- [EXERCISE PROMPT] Each record that comes next should be output exactly; pictures do not belong in the copy.

(Screenshot grounding data)

*** Block opens ***

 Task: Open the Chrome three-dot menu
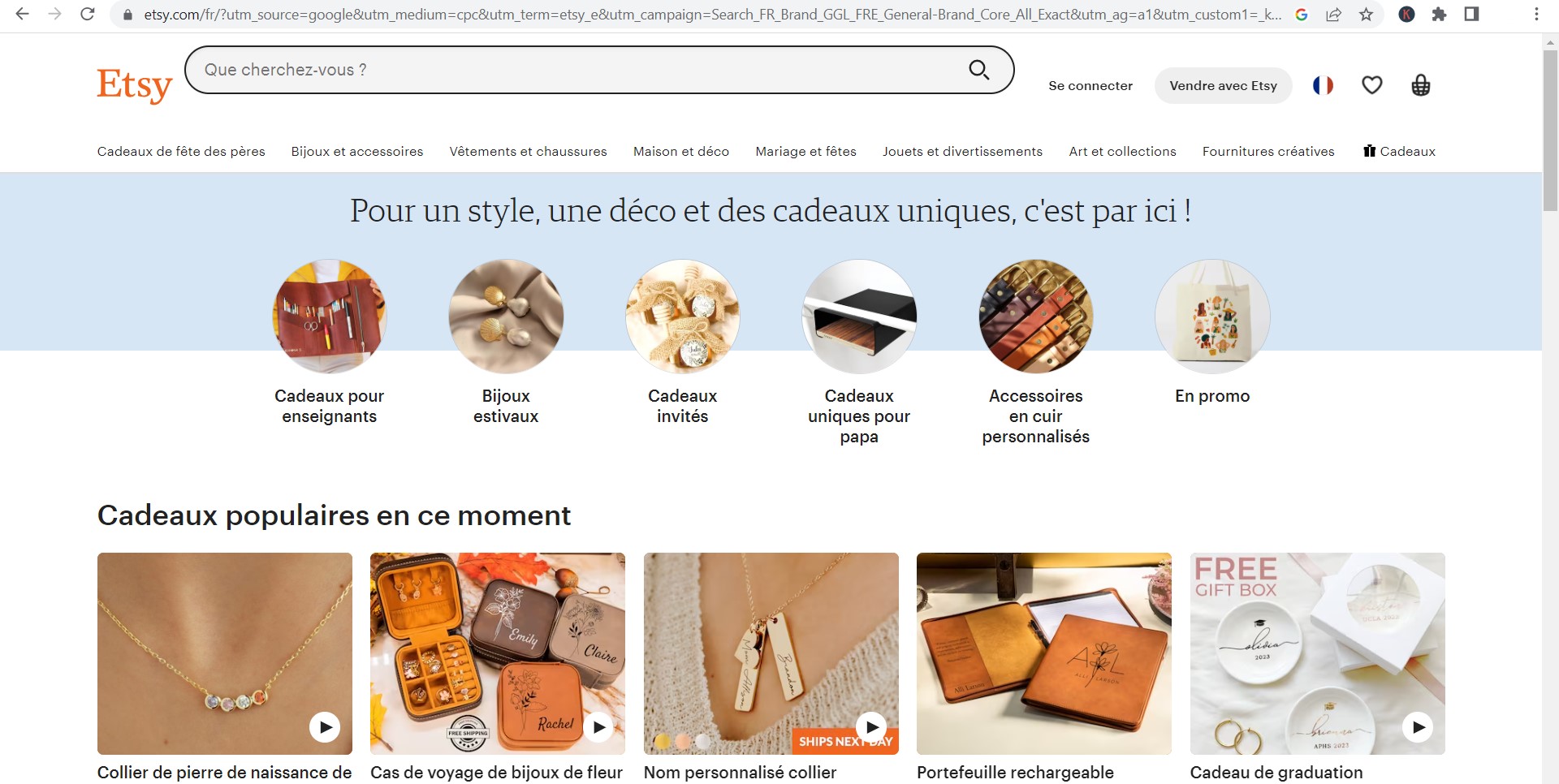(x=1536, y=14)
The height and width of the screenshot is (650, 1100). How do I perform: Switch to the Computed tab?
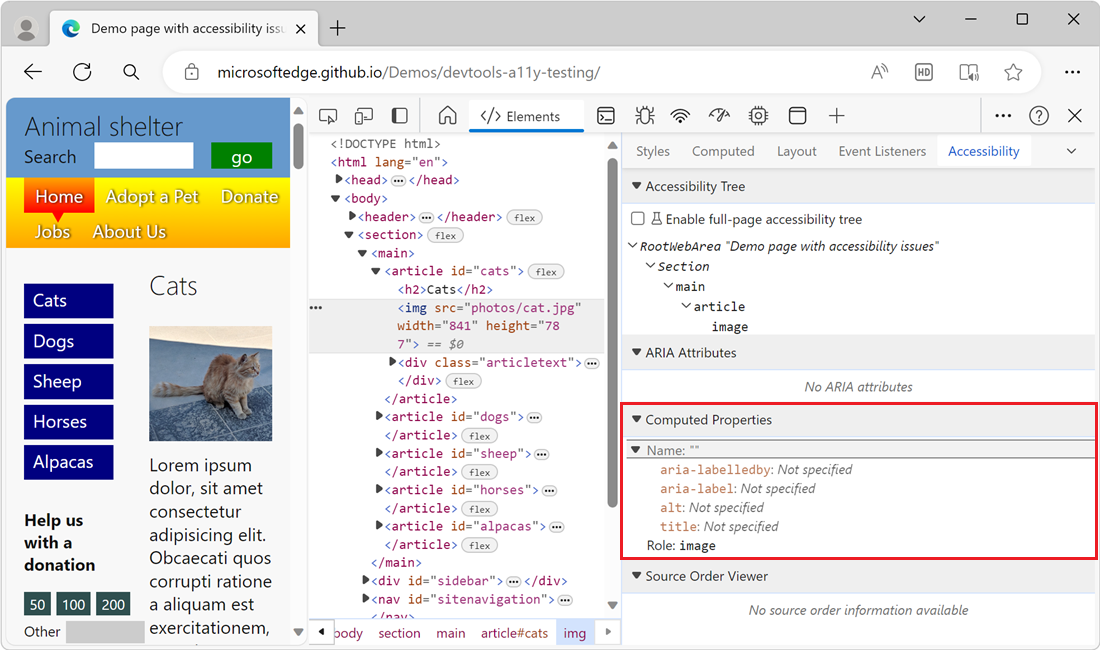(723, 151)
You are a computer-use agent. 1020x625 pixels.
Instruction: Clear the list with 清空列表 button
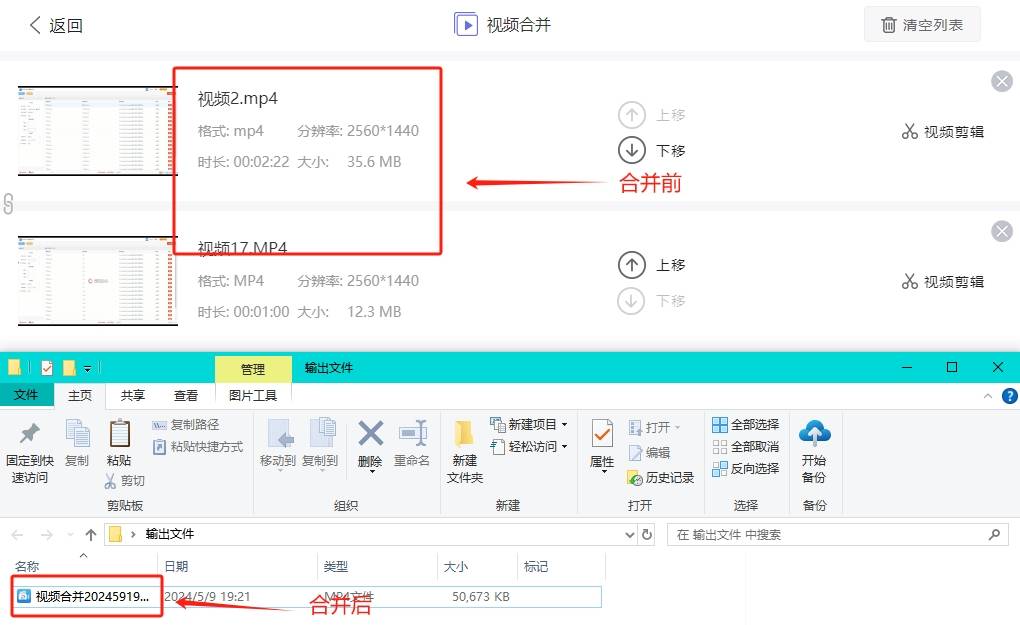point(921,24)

*** Block closes ***

- [OUTPUT OF THE TASK]
 Task: Open the Chrome three-dot menu
(x=1536, y=14)
The height and width of the screenshot is (650, 1100). How do I perform: Switch to the Computed tab?
(723, 151)
You are a computer-use agent. 1020x625 pixels.
Instruction: Clear the list with 清空列表 button
point(921,24)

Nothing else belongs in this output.